Riquelme es un subtítulo andante. Muecas. Gestos. Pausas. Se puede hacer una tesis con el lenguaje corporal de Román. Maneja los tiempos de la palabra casi tan bien como los del fútbol. Maneja el silencio. Sabe cuándo frenar porque se viene el aplauso. Dice con lo que dice y dice con lo que no dice. Dice cuando mira y dice cuando no mira. 

Dice cuando no dice nada y levanta las cejas al enterarse por un periodista que Boca había metido un gol en el amistoso contra Nacional, en Uruguay.

Dice cuando dice que no dirá nada de Bianchi y, que, "a partir de hoy, el mejor entrenador de la Argentina está acá al lado mío" (por Borghi). 

Dice cuando dice que "si hoy tengo para comer es gracias a Argentinos, que de chiquito me enseñó". 

Dice poniéndose la camiseta cuando podía no hacerlo y simplemente mostrarla. También, dice y vuelve a decir, sacándosela al retirarse de la conferencia.

Irse de Boca -el patio de su casa, el club del cual es hincha, donde tan querido se siente porque él siempre fue y será bostero, etc., etc., etc.- para jugar en la B Nacional y ganar considerablemente menos dinero, también es decir. 

Con sus actos, nunca asépticos, Riquelme dice.
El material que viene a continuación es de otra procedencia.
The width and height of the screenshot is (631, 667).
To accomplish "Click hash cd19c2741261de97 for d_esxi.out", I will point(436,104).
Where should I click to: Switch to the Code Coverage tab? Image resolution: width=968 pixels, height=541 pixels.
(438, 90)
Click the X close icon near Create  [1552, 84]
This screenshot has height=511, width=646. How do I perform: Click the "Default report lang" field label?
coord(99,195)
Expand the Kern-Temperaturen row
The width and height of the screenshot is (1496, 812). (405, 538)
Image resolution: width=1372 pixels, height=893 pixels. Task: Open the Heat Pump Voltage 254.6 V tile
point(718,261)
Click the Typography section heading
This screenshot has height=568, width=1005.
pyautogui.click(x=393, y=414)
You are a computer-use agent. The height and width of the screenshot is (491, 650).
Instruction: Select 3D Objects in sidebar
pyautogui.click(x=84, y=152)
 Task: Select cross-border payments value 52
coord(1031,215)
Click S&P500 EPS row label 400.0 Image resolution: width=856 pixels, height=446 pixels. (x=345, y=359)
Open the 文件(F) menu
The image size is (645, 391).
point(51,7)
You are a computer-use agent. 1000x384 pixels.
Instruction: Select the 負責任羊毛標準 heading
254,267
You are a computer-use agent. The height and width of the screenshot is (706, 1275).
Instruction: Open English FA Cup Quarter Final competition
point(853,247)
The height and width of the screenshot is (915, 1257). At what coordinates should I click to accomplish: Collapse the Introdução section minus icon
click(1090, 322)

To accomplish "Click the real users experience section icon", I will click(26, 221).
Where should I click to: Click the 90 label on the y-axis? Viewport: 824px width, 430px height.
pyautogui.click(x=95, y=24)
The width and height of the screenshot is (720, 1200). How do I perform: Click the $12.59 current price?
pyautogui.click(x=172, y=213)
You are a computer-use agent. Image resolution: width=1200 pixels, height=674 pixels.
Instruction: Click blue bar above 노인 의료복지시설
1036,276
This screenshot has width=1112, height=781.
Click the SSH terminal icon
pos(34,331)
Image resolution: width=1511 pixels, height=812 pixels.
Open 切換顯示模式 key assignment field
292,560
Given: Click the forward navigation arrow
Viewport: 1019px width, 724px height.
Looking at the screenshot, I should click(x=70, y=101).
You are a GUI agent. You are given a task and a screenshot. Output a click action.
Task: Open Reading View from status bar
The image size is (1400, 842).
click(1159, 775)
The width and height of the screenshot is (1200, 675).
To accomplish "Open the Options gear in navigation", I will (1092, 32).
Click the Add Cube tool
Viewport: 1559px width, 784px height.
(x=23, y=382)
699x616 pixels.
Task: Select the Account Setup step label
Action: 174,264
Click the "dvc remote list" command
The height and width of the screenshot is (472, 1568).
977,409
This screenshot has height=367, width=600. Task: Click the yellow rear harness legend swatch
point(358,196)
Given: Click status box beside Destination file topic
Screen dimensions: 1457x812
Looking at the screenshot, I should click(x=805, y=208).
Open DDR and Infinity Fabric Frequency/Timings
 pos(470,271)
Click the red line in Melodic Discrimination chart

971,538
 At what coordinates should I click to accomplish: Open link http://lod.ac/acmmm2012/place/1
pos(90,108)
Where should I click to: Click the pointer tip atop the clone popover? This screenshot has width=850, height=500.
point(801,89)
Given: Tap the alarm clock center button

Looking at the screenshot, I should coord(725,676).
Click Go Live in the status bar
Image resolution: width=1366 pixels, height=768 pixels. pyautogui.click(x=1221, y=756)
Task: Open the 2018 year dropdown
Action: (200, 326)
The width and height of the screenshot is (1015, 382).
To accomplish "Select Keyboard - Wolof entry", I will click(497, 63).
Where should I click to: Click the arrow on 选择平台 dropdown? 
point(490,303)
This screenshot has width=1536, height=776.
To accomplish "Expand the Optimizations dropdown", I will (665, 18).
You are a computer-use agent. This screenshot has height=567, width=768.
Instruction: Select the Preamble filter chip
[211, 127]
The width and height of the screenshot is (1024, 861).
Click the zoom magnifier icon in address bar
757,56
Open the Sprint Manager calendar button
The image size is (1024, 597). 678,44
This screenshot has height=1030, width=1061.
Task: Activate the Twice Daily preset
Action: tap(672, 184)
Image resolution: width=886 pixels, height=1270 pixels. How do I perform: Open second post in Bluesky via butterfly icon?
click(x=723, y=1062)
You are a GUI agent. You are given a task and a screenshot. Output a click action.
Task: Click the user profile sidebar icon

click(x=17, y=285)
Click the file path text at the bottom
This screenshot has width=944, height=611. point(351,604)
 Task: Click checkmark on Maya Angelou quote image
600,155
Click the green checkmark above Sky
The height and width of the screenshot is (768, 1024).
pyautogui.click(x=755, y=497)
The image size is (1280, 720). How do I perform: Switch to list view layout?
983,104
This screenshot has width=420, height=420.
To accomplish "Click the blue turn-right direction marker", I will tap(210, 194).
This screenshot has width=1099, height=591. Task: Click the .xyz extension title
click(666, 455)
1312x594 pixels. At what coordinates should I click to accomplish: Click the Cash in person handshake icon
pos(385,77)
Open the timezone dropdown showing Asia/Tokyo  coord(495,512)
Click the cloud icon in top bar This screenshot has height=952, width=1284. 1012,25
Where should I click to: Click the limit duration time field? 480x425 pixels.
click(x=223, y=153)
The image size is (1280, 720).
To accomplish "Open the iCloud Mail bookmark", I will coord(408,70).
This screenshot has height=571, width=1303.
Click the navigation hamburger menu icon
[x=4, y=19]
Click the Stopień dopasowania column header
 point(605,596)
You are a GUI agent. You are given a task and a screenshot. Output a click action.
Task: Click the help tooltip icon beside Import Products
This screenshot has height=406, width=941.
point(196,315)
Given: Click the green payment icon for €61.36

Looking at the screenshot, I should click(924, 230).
Le dice a Angelici y al hincha de Boca que, si no renovó, fue por culpa del presidente y su destrato, no por plata. 

Y así como mira todos los partidos porque debe conocer a sus rivales, también conoce cómo jugar políticamente. Renunciar a Boca para ir a jugar a la B un año y medio es, antes que un deseo, una decisión para dejar expuesto a Angelici, cuyo gobierno subsistirá únicamente si Bianchi y los resultados lo ayudan. 

Así es Riquelme. En Boca. En Argentinos. En la Selección. Riquelme no es Riquelme sin sus metamensajes.